(Dataset excerpts)
_____
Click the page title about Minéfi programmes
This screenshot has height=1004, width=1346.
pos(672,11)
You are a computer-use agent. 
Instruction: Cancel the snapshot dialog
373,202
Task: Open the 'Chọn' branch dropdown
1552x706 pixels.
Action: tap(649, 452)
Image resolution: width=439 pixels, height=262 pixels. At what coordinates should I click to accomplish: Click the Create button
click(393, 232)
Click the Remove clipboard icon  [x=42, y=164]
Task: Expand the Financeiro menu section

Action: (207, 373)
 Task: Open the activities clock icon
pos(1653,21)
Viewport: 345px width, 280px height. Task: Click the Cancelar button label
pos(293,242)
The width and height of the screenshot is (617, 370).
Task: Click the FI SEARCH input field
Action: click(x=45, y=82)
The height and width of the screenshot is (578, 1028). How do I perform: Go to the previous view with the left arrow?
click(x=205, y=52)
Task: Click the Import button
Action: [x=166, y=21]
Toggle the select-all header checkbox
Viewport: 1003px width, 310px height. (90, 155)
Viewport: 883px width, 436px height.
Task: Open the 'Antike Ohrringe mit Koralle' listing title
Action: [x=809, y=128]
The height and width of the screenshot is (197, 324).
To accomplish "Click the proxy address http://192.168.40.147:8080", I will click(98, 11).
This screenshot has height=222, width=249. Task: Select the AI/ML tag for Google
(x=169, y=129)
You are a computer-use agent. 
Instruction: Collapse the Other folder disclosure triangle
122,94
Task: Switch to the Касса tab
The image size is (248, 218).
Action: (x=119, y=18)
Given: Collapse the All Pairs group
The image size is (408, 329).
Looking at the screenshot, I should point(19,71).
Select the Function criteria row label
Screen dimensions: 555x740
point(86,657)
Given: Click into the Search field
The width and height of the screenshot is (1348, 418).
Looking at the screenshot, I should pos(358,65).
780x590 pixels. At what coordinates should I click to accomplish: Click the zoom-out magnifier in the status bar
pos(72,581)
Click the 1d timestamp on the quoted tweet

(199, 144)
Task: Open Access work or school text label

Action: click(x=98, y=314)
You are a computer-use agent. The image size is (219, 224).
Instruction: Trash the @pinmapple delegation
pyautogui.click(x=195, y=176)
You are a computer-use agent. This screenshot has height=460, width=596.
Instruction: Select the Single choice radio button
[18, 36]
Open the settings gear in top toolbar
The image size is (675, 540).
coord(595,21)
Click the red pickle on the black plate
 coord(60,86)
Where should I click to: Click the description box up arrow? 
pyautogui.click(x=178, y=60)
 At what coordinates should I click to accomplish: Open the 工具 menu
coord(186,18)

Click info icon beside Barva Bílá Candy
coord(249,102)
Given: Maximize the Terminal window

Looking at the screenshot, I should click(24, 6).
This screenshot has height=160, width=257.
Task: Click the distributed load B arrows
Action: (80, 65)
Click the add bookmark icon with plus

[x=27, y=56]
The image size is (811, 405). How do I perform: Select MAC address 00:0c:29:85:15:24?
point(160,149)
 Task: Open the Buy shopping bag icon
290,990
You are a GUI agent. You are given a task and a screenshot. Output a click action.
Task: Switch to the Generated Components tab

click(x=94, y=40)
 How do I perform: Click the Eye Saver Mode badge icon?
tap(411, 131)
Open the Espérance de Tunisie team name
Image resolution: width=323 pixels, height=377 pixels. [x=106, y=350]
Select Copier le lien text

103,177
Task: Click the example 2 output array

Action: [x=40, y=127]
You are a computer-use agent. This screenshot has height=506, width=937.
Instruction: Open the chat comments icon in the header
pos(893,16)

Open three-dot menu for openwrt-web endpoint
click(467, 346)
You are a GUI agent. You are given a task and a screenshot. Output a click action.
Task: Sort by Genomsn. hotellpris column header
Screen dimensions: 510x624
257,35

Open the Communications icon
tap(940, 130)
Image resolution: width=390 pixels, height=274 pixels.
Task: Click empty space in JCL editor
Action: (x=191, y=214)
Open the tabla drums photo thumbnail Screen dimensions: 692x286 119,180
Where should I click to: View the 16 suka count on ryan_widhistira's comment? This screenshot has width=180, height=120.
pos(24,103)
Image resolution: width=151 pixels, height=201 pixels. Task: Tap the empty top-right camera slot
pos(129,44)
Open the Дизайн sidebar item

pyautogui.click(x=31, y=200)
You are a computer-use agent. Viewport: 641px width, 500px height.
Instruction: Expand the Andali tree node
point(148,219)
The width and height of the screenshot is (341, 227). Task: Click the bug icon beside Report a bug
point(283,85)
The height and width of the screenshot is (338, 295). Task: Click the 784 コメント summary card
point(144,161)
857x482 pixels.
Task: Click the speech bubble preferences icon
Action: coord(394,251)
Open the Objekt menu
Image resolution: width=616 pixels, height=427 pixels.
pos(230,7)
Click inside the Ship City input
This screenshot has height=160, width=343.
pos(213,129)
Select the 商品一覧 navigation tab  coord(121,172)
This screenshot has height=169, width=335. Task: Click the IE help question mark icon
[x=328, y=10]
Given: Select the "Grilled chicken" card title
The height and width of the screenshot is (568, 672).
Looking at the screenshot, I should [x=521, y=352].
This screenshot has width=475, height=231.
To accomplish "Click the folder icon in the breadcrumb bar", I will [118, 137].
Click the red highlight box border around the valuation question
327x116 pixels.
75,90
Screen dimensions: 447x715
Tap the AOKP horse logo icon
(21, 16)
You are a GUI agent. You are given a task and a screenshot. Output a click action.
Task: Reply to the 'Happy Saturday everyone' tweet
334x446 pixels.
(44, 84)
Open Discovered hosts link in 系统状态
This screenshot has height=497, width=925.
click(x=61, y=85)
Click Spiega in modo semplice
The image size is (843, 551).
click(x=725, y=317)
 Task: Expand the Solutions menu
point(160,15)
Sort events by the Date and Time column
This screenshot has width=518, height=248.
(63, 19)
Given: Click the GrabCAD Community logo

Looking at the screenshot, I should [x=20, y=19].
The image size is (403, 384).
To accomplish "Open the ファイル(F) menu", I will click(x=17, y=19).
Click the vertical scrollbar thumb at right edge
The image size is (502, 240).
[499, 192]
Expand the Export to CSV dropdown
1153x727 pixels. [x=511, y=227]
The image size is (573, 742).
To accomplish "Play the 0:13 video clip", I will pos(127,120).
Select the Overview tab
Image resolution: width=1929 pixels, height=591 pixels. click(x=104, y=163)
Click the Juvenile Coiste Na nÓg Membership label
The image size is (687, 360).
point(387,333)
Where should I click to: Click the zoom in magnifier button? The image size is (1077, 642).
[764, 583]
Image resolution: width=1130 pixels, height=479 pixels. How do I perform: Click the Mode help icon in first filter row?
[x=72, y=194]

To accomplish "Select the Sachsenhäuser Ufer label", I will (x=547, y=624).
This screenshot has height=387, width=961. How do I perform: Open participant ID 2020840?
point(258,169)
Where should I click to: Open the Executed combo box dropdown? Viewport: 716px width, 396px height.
_____
Each line of the data is to be written out again exactly.

Click the page title about Minéfi programmes
This screenshot has height=1004, width=1346.
pos(672,11)
You are a computer-use agent. 
Instruction: Cancel the snapshot dialog
373,202
Task: Open the 'Chọn' branch dropdown
1552x706 pixels.
Action: tap(649, 452)
Image resolution: width=439 pixels, height=262 pixels. At what coordinates should I click to accomplish: Click the Create button
click(393, 232)
Click the Remove clipboard icon  [x=42, y=164]
Task: Expand the Financeiro menu section

Action: (207, 373)
 Task: Open the activities clock icon
pos(1653,21)
Viewport: 345px width, 280px height. Task: Click the Cancelar button label
pos(293,242)
The width and height of the screenshot is (617, 370).
Task: Click the FI SEARCH input field
Action: click(x=45, y=82)
The height and width of the screenshot is (578, 1028). How do I perform: Go to the previous view with the left arrow?
click(x=205, y=52)
Task: Click the Import button
Action: [x=166, y=21]
Toggle the select-all header checkbox
Viewport: 1003px width, 310px height. (90, 155)
Viewport: 883px width, 436px height.
Task: Open the 'Antike Ohrringe mit Koralle' listing title
Action: [x=809, y=128]
The height and width of the screenshot is (197, 324).
To accomplish "Click the proxy address http://192.168.40.147:8080", I will click(98, 11).
This screenshot has height=222, width=249. Task: Select the AI/ML tag for Google
(x=169, y=129)
You are a computer-use agent. 
Instruction: Collapse the Other folder disclosure triangle
122,94
Task: Switch to the Касса tab
The image size is (248, 218).
Action: (x=119, y=18)
Given: Collapse the All Pairs group
The image size is (408, 329).
Looking at the screenshot, I should point(19,71).
Select the Function criteria row label
Screen dimensions: 555x740
point(86,657)
Given: Click into the Search field
The width and height of the screenshot is (1348, 418).
Looking at the screenshot, I should pos(358,65).
780x590 pixels. At what coordinates should I click to accomplish: Click the zoom-out magnifier in the status bar
pos(72,581)
Click the 1d timestamp on the quoted tweet

(199, 144)
Task: Open Access work or school text label

Action: click(x=98, y=314)
You are a computer-use agent. The image size is (219, 224).
Instruction: Trash the @pinmapple delegation
pyautogui.click(x=195, y=176)
You are a computer-use agent. This screenshot has height=460, width=596.
Instruction: Select the Single choice radio button
[18, 36]
Open the settings gear in top toolbar
The image size is (675, 540).
coord(595,21)
Click the red pickle on the black plate
 coord(60,86)
Where should I click to: Click the description box up arrow? 
pyautogui.click(x=178, y=60)
 At what coordinates should I click to accomplish: Open the 工具 menu
coord(186,18)

Click info icon beside Barva Bílá Candy
coord(249,102)
Given: Maximize the Terminal window

Looking at the screenshot, I should click(24, 6).
This screenshot has height=160, width=257.
Task: Click the distributed load B arrows
Action: (80, 65)
Click the add bookmark icon with plus

[x=27, y=56]
The image size is (811, 405). How do I perform: Select MAC address 00:0c:29:85:15:24?
point(160,149)
 Task: Open the Buy shopping bag icon
290,990
You are a GUI agent. You are given a task and a screenshot. Output a click action.
Task: Switch to the Generated Components tab

click(x=94, y=40)
 How do I perform: Click the Eye Saver Mode badge icon?
tap(411, 131)
Open the Espérance de Tunisie team name
Image resolution: width=323 pixels, height=377 pixels. [x=106, y=350]
Select Copier le lien text

103,177
Task: Click the example 2 output array

Action: [x=40, y=127]
You are a computer-use agent. This screenshot has height=506, width=937.
Instruction: Open the chat comments icon in the header
pos(893,16)

Open three-dot menu for openwrt-web endpoint
click(467, 346)
You are a GUI agent. You are given a task and a screenshot. Output a click action.
Task: Sort by Genomsn. hotellpris column header
Screen dimensions: 510x624
257,35

Open the Communications icon
tap(940, 130)
Image resolution: width=390 pixels, height=274 pixels.
Task: Click empty space in JCL editor
Action: (x=191, y=214)
Open the tabla drums photo thumbnail Screen dimensions: 692x286 119,180
Where should I click to: View the 16 suka count on ryan_widhistira's comment? This screenshot has width=180, height=120.
pos(24,103)
Image resolution: width=151 pixels, height=201 pixels. Task: Tap the empty top-right camera slot
pos(129,44)
Open the Дизайн sidebar item

pyautogui.click(x=31, y=200)
You are a computer-use agent. Viewport: 641px width, 500px height.
Instruction: Expand the Andali tree node
point(148,219)
The width and height of the screenshot is (341, 227). Task: Click the bug icon beside Report a bug
point(283,85)
The height and width of the screenshot is (338, 295). Task: Click the 784 コメント summary card
point(144,161)
857x482 pixels.
Task: Click the speech bubble preferences icon
Action: coord(394,251)
Open the Objekt menu
Image resolution: width=616 pixels, height=427 pixels.
pos(230,7)
Click inside the Ship City input
This screenshot has height=160, width=343.
pos(213,129)
Select the 商品一覧 navigation tab  coord(121,172)
This screenshot has height=169, width=335. Task: Click the IE help question mark icon
[x=328, y=10]
Given: Select the "Grilled chicken" card title
The height and width of the screenshot is (568, 672).
Looking at the screenshot, I should [x=521, y=352].
This screenshot has width=475, height=231.
To accomplish "Click the folder icon in the breadcrumb bar", I will [118, 137].
Click the red highlight box border around the valuation question
327x116 pixels.
75,90
Screen dimensions: 447x715
Tap the AOKP horse logo icon
(21, 16)
You are a GUI agent. You are given a task and a screenshot. Output a click action.
Task: Reply to the 'Happy Saturday everyone' tweet
334x446 pixels.
(44, 84)
Open Discovered hosts link in 系统状态
This screenshot has height=497, width=925.
click(x=61, y=85)
Click Spiega in modo semplice
The image size is (843, 551).
click(x=725, y=317)
 Task: Expand the Solutions menu
point(160,15)
Sort events by the Date and Time column
This screenshot has width=518, height=248.
(63, 19)
Given: Click the GrabCAD Community logo

Looking at the screenshot, I should [x=20, y=19].
The image size is (403, 384).
To accomplish "Open the ファイル(F) menu", I will click(x=17, y=19).
Click the vertical scrollbar thumb at right edge
The image size is (502, 240).
[499, 192]
Expand the Export to CSV dropdown
1153x727 pixels. [x=511, y=227]
The image size is (573, 742).
To accomplish "Play the 0:13 video clip", I will pos(127,120).
Select the Overview tab
Image resolution: width=1929 pixels, height=591 pixels. click(x=104, y=163)
Click the Juvenile Coiste Na nÓg Membership label
The image size is (687, 360).
point(387,333)
Where should I click to: Click the zoom in magnifier button? The image size is (1077, 642).
[764, 583]
Image resolution: width=1130 pixels, height=479 pixels. How do I perform: Click the Mode help icon in first filter row?
[x=72, y=194]

To accomplish "Select the Sachsenhäuser Ufer label", I will (x=547, y=624).
This screenshot has height=387, width=961. How do I perform: Open participant ID 2020840?
point(258,169)
Where should I click to: Open the Executed combo box dropdown? Viewport: 716px width, 396px height.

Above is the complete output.